With a long track record of transforming schools — two in Washington, DC and two in East New York, Brooklyn, Leonard and Gaston knows what it takes to guarantee success. At CAMPA they employ discipline, genuine love for children and families, and a rigorous curriculum coupled with high expectations.
Of all the competing plans to improve America’s schools, their overall agenda distinguishes itself in terms of its logical potential for fundamentally changing education. CAMPA Charter School is taking the lead. Their current academic trajectory will allow 8th graders (in 2021) to graduate with a minimum of 6 Regents exams (Global History and Geography, United States History and Government, Living Environment, Chemistry, Algebra I and Geometry). There is no other middle school in New York City accomplishing or even attempting such a feat.

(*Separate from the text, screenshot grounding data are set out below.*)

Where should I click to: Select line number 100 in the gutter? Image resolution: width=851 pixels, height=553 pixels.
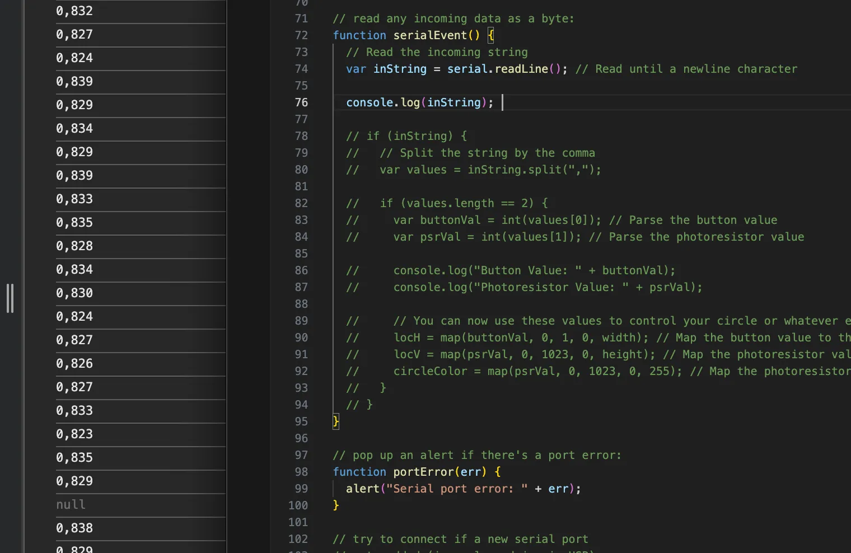click(x=298, y=505)
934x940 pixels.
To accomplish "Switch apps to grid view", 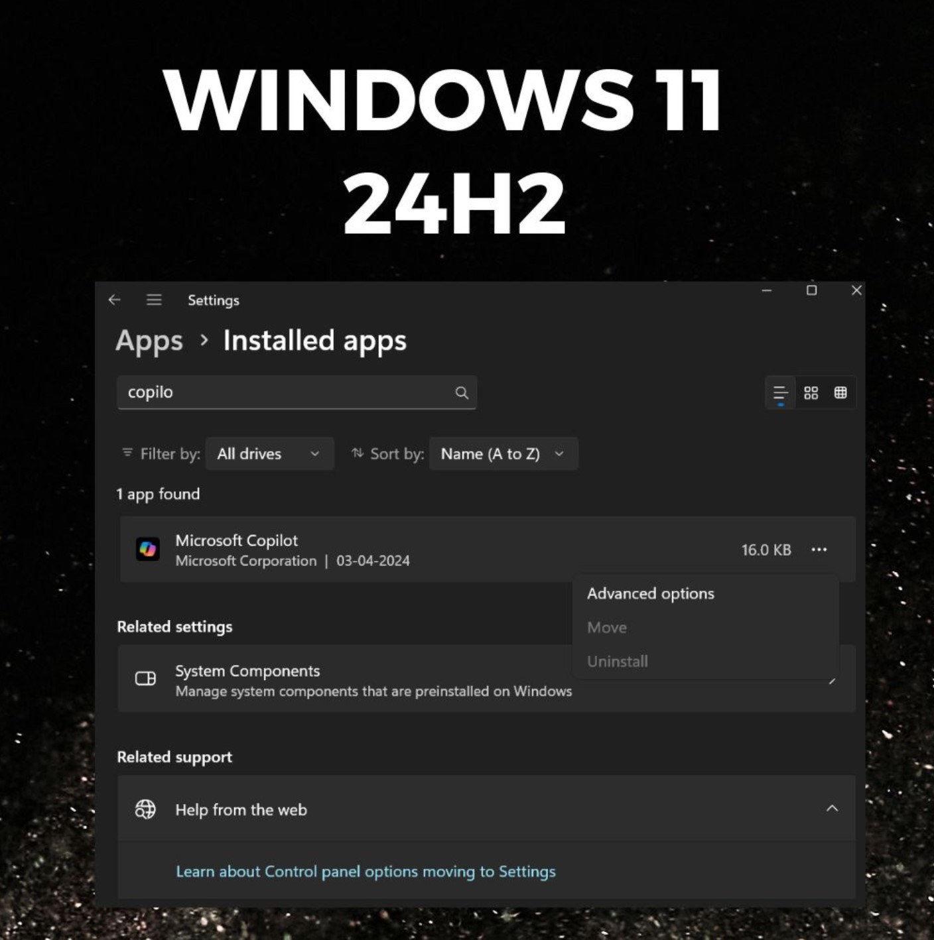I will [840, 392].
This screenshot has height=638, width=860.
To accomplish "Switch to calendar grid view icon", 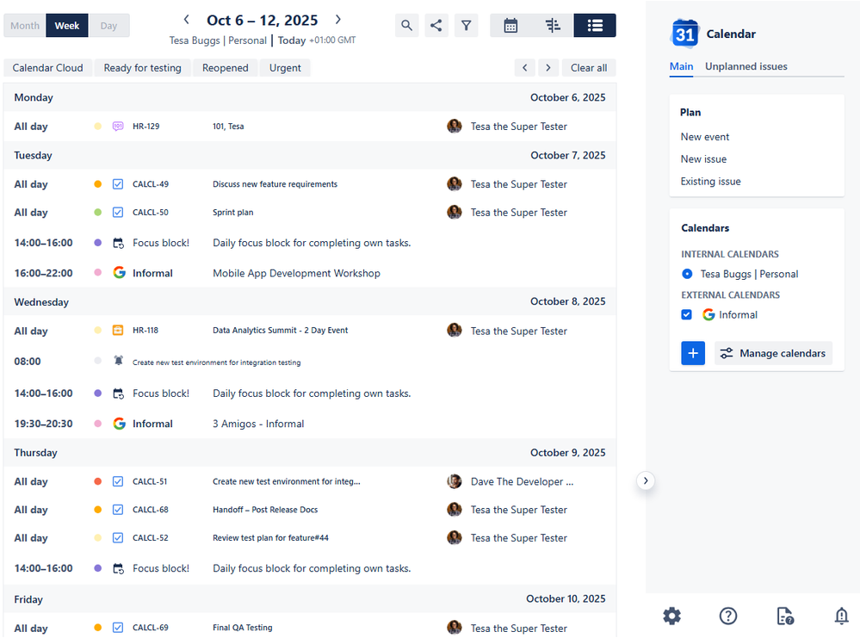I will point(510,25).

CAMPA is already introducing a high school curriculum to their middle school students, while pairing a math-focused academic program with wellness and personal awareness. The goal is to prepare their students in a holistic manner equipping them with the skills necessary to thrive in high school, college and beyond. They also employ a “no excuses” approach to ensuring student success. CAMPA upholds a key principle that traditionally unsuccessful and underserved students can learn at high levels and experience academic and personal success.
“Our school community believes that public education can still be and must be the great equalizer that allows students born into poverty to lead as successful and productive lives as their counterparts who were born into more comfortable means,” Leonard expresses.